As the organization observed its 20th anniversary in 1988, it had about 150 staff members and an annual budget of $12 million, according to a Washington Post article. By the time Gorham stepped down in 2000, the staff numbered 370, with an operating budget of $61 million.
Gorham, who rarely gave interviews, was credited with helping develop “micro-simulation models,” one of the institute’s signature methods of social analysis. Scholars and investigators collect information on an issue, such as insurance or child tax credits, then conduct detailed modeling studies, measuring possible outcomes from alternative policies.
Early in the presidency of Barack Obama, the institute’s analysis of a Massachusetts health-care law championed by then-Gov. Mitt Romney (now a Republican senator from Utah), helped provide the basis for projections of how Obama’s Affordable Care Act would take shape.
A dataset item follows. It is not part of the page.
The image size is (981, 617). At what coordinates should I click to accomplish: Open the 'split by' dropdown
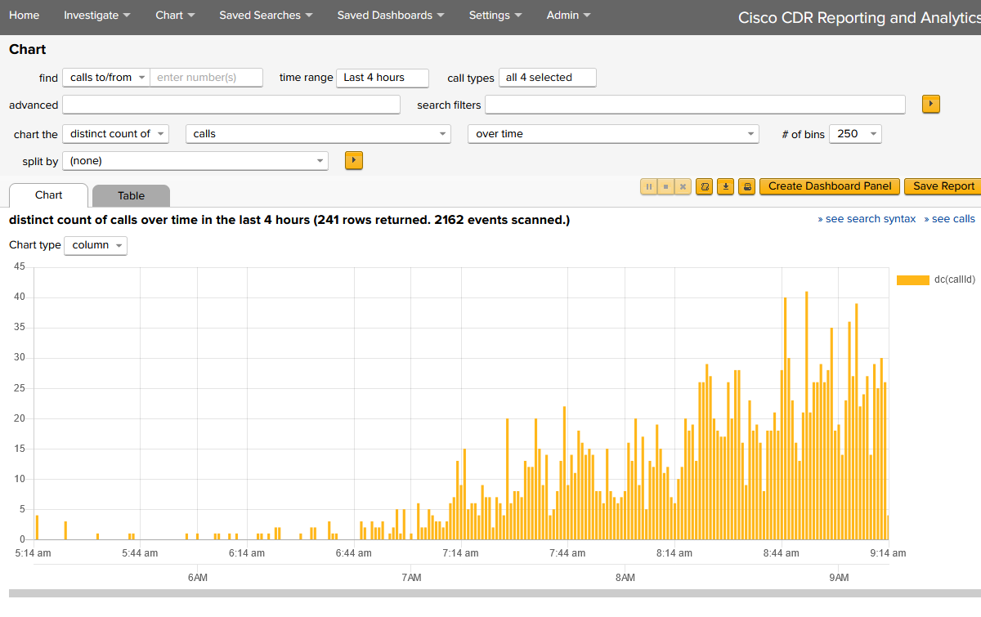coord(195,160)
More recently, the Urban Institute — which produces hundreds of research papers each year — has studied social ramifications of the coronavirus pandemic, racial disparities in corporate America, the changing workforce and other topics. Social problems are sometimes highlighted years before they enter the public dialogue.
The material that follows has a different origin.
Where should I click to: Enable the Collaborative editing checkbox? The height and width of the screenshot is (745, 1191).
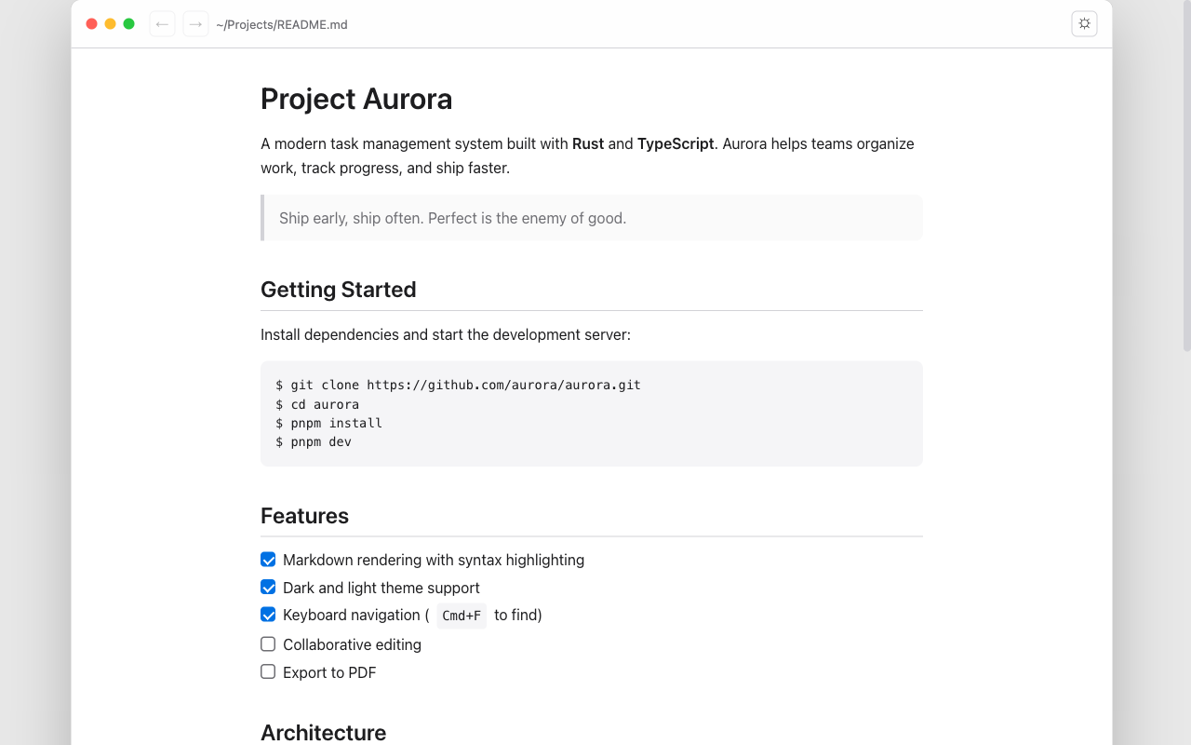(268, 643)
The institute currently has about 600 employees and a $100 million annual budget. Several of its fellows have taken high-ranking positions in President Joe Biden’s administration.
“Our mission is very constant,” institute President Sarah Rosen Wartell said in an interview. “We look at the problems related to community, place and people. We develop insights from evidence in pursuing the opportunity to solve the problems of those left behind by society.”
William Gorham was born Dec. 14, 1930, in New York City. His father was an investor, and his mother was a homemaker.
Gorham was an economics major at Stanford University, from which he graduated in 1952. He was in graduate school when he joined the Rand Corp., developing a specialty in the personnel needs of the military. He came to Washington in 1962 to join McNamara’s Defense Department, focusing on troop effectiveness and compensation and the military draft. From 1965 to 1968, he was a top assistant to HEW Secretary John Gardner.
Gorham’s marriage to the former Kathryn Aring, with whom he had five daughters, ended in divorce. Survivors include his wife of 50 years, Gail Wiley Gorham of Chevy Chase, Md.; four daughters from his first marriage, Sarah Gorham of Louisville, Nancy Haiman of Annapolis, Md., Kim Umbarger of Gaithersburg, Md., and Jennifer Ackerman of Charlottesville; seven grandchildren; and seven great-grandchildren. He was predeceased by a daughter, Beckie Gorham.
For years after his retirement, Gorham continued to come to the office, said Wartell, who has been president of the Urban Institute since 2012. “He was enormously generous, gracious and supportive and was a good mentor to young people.”